Tue May 2 08:09:13 PDT 2017

I've been trying to improve the parallelism of lldb but have run into an
odd roadblock.  I have the code at the point where it creates 40 worker
threads, and it stays that way because it has enough work to do.  However,
running 'top -d 1' shows that for the time in question, cpu load never gets
above 4-8 cpus (even though I have 40).

1. I tried mutrace, which measures mutex contention (I had to call
unsetenv("LD_PRELOAD") in main() so it wouldn't propagate to the process
being tested).  It indicated some minor contention, but not enough to be
the problem.  Regardless, I converted everything I could to lockfree
structures (TaskPool and ConstString) and it didn't help.

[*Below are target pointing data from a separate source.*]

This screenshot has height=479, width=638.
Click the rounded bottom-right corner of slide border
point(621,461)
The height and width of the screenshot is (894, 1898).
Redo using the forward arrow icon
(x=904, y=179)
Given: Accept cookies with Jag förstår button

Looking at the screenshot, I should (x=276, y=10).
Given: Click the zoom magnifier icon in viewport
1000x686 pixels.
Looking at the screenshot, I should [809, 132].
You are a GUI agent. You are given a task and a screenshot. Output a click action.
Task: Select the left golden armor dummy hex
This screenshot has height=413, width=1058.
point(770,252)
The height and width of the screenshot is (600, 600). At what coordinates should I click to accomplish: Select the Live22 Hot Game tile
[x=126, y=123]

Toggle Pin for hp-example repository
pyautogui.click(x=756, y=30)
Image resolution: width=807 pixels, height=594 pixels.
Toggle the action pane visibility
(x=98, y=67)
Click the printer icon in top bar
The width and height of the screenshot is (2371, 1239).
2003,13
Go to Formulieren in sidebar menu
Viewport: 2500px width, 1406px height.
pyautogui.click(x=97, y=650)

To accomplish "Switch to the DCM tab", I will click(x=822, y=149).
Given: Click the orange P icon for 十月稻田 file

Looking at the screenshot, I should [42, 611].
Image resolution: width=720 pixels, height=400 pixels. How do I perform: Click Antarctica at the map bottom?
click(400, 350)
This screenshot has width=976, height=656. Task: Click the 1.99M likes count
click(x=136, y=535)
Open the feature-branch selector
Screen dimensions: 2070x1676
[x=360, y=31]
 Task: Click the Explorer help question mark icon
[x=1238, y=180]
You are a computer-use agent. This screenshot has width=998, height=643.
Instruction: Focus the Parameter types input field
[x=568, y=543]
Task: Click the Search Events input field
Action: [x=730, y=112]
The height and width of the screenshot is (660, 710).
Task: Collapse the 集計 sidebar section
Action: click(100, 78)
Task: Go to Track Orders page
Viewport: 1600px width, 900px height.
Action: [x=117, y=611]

2. I tried strace, but I don't think strace can figure out how to trace
lldb.  It says it waits on a single futex for 8 seconds, and then is done.

I'm about to try lttng to trace all syscalls, but I was wondering if anyone
else had any ideas?  At one point I wondered if it was mmap kernel
semaphore contention, but that shouldn't affect faulting individual pages,
and I assume lldb doesn't call mmap all the time.

I'm getting a bit frustrated because lldb should be taking 1-2 seconds to
start up (it has ~45s of user+system work to do), but instead is taking
8-10, and I've been stuck there for a while.